Are we at last prepared to admit that Woody Harrelson has grown into one of the greatest actors of his generation?
It may sound like balderdash to fans of his friendly barkeep on Cheers, but there’s a slippery sociopathy hiding just beneath his drawl, which director Oliver Stone seemed to pull out of nowhere for Natural Born Killers.
Harrelson has always been a brilliant comedian, but something more sinister is lurking behind his eyes.
He hasn’t made it easy to be a fan. Harrelson tends to disappear for years, often more concerned with his weed-friendly dietary regimens than his movie career. Any other actor would’ve tried to capitalize on his brilliant performance in The People vs. Larry Flynt, but Harrelson just noodled around on Broadway and all but vanished for a decade or so.
He’s back with a vengeance in director Oren Moverman’s Rampart. It’s a terrible movie that only works on the rare occasions when Harrelson’s searing performance is allowed to shine.
Harrelson and Moverman previously worked together in The Messenger, an Iraq war drama with Harrelson’s slow-burn rendition only occasionally upstaged by gratuitous long-takes and I-went-to-film-school camera shots. That well-written, well-acted movie suffered from an acute case of “Look, Ma, I’m Directing!” syndrome.
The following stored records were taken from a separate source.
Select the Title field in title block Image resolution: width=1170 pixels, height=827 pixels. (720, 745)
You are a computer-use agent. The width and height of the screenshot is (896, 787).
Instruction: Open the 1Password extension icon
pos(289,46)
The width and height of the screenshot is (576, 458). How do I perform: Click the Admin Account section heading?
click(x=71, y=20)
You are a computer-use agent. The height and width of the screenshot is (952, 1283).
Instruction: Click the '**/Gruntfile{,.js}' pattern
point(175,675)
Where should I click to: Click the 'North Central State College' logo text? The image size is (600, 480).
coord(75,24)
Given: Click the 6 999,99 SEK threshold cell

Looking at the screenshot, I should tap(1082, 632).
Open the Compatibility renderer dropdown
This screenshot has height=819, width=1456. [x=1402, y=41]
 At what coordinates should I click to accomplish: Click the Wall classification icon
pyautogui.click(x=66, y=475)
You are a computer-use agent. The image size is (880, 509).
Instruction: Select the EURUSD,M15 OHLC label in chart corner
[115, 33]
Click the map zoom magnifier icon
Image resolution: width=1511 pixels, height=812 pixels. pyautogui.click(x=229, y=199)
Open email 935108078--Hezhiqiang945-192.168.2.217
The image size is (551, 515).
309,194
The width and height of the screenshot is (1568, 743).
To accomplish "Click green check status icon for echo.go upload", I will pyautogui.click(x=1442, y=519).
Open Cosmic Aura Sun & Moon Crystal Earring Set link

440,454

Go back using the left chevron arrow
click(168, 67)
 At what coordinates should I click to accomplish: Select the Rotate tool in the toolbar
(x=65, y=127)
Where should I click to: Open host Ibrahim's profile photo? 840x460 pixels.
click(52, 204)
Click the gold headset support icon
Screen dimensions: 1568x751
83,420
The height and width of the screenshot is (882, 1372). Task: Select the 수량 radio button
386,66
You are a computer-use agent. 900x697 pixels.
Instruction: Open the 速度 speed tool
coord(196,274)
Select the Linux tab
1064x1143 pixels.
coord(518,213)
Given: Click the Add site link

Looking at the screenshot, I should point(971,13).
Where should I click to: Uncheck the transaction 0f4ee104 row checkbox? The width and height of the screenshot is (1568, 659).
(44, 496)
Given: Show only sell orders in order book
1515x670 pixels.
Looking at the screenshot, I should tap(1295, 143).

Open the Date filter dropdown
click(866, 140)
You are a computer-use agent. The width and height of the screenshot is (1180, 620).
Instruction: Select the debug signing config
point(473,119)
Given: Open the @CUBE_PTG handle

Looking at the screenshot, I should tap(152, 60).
At times, Rampart is almost unwatchable, as Moverman gimmicks up every interaction with art school flourishes. Entire dialogue sequences are conducted with our only vantage point locked behind the back of a character’s head, and crucial moments are so over-conceptualized that the camera often glides upwards, mid-sentence, into a distracting, unnatural angle for reasons that don’t make much psychological sense.
It’s a shame, because Harrelson is magnificent. The actor stars as Dave “Date Rape” Brown, a bullheaded, racist cop caught in the late 1990s Rampart division scandal that rocked L.A. Starved down to sinew and raw attitude, Dave seems to subsist on cigarettes, martinis and xenophobic bluster. The running joke in the movie is that he doesn’t even eat.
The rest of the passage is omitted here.